Real-life story - Jason Warriner

Jason finished his nurse training with a Diploma in Higher Education in nursing studies, and then completed a BSc in healthcare studies. He is now in his third role as a director in the charity sector.

Jason Warriner
Jason Warriner Director of care, quality and governance
Employer or university Cranstoun
Salary range Unknown

How I got into the role

I wanted to be a nurse from a young age and started my nurse training in 1990. I started working in cardiac nursing, but HIV was an area that caught my interest because it didn't just focus on the medical side of things. Working in this area is about holistic (all-round) care - social, psychological and emotional. I therefore moved into HIV and sexual health. I have also volunteered as a nurse for a homeless charity for 18 years which has given me an understanding of homeless health.
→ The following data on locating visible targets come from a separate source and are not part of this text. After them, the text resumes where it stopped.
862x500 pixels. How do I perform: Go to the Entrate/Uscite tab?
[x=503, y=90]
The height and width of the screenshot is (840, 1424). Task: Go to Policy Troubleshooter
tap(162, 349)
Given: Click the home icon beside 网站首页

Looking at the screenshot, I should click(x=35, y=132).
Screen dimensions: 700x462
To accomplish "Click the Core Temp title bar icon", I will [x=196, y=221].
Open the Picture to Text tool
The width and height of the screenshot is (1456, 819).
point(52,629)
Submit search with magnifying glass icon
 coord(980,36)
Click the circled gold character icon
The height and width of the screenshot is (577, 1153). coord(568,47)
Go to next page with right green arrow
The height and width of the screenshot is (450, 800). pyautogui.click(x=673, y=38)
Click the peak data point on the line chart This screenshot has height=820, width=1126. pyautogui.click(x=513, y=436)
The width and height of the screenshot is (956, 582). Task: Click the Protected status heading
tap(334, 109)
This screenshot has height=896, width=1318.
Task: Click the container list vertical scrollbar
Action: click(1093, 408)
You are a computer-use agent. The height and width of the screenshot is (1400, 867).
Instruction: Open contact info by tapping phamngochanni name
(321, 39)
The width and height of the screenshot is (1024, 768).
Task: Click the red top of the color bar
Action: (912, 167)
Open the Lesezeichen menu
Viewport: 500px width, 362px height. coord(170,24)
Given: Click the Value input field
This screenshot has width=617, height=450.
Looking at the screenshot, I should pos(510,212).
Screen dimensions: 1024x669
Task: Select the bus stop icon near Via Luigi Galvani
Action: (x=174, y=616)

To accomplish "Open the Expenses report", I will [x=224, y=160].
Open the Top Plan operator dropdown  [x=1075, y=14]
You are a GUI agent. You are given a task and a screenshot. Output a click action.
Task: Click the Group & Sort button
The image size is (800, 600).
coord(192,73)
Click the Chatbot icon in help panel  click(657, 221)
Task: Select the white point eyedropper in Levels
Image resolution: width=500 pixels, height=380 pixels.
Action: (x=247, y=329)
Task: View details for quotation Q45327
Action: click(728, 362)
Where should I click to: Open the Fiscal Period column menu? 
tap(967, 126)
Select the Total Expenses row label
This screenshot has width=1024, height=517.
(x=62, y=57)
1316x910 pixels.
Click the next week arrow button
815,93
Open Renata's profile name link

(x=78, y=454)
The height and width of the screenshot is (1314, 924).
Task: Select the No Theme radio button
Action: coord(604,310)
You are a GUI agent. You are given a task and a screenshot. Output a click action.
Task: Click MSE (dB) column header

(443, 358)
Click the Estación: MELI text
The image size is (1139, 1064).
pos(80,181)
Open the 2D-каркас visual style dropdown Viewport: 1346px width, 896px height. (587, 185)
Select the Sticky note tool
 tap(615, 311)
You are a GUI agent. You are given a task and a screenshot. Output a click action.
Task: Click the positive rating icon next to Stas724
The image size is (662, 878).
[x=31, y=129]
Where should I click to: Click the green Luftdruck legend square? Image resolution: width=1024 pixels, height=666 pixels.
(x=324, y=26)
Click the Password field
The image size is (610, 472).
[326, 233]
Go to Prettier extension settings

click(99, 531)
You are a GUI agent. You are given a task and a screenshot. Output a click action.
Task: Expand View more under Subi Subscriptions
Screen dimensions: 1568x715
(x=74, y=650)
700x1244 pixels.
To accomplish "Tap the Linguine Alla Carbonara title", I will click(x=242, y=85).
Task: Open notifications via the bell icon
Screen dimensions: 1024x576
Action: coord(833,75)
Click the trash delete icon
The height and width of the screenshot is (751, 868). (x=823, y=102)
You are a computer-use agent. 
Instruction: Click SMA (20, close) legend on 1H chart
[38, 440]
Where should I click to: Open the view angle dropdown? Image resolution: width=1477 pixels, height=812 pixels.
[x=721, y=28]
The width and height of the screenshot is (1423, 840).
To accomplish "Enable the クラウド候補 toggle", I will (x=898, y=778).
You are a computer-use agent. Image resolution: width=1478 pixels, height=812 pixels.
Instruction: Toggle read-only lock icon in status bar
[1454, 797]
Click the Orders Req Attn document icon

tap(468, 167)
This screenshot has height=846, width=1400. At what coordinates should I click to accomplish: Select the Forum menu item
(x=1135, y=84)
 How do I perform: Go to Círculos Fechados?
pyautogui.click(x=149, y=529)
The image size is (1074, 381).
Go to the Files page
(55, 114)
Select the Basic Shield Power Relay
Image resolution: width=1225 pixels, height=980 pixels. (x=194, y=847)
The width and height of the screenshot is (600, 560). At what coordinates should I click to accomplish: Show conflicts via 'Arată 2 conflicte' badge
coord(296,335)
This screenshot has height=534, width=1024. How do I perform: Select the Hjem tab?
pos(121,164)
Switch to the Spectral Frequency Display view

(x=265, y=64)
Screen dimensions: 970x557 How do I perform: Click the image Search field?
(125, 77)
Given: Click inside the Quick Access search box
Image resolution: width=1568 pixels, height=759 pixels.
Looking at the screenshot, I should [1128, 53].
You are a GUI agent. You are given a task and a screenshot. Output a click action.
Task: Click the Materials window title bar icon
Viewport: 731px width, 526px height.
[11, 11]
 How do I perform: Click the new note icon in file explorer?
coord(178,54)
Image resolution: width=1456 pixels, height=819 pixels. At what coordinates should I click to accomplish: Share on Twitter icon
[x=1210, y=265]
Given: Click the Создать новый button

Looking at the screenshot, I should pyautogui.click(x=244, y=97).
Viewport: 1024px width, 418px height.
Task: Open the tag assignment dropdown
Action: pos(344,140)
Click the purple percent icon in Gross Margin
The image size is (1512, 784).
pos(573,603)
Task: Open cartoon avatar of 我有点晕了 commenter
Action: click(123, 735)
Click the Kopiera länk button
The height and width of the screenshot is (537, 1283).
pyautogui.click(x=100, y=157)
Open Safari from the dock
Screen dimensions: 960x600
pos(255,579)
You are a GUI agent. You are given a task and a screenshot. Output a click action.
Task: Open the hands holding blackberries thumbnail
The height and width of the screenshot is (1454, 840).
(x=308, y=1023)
I finished my nurse training with a Diploma in Higher Education in nursing studies,* and then completed a BSc in healthcare studies. Over the years, I have undertaken a teaching and assessing in clinical practice course and courses in HIV, sexual health and contraception. These are the courses specific to my area of public health nursing. To widen my knowledge and skills, I studied for a postgraduate diploma in the education, training and development of adults and a postgraduate diploma in management. I also gained clinical experience and expertise in both the NHS and charity sector. By undertaking a wide range of academic courses and leadership roles, I feel that I have gained a broader knowledge base and skill set to work at director level. I am now in my fourth director job in the charity sector.

(* Nursing diplomas are no longer available. You now need to take an approved degree in nursing.)

What I do

I am the director of care, quality and governance for Cranstoun, a drug and alcohol charity.  

The role has many aspects with the key focus on delivering safe and high-quality services within the charity. My weeks are very varied but involve writing policies, supporting operations directors and service managers, regulatory compliance, contributing to new business, and visiting services to provide support and advice.

My main activities and responsibilities include:

  • providing leadership for and management of the quality team
  • developing governance and quality systems within the organisation
  • effectively undertaking my role as a member of the senior management team

I am also:

  • the Nominated Individual for the Care Quality Commission
  • a Caldicott guardian (responsible for protecting the confidentiality of patient information)
  • the lead on organisational safeguarding for adults and children

The best bits and challenges

I enjoy the freedom of working in the charity sector with a range of partner organisations and having a real impact on people's lives. Working in the specialties of HIV, drugs and alcohol enables you to challenge stigma and make a real difference.

Working in the charity sector always means there are challenges in relation to funding, and balancing this out with high-quality service delivery is probably the biggest challenge. Public health funding is where investment is needed to keep people healthy and well. 

Life outside work

My interests are cycling and reading. I am a trustee of Crisis, the national charity for homeless people, and I volunteer as the healthcare manager for Crisis at Christmas. I am also chair of the Royal College of Nursing Public Health Forum.

Career plans and top tips for others

In the future, I am seriously considering a chief executive role in a health or public health charity, alongside studying to ensure I remain up to date and develop my skills.

There are a huge number of opportunities to gain new knowledge, skills and experience, so my top tip is to think about working outside the NHS. Also, undertake a wide range of courses to challenge yourself and learn new things.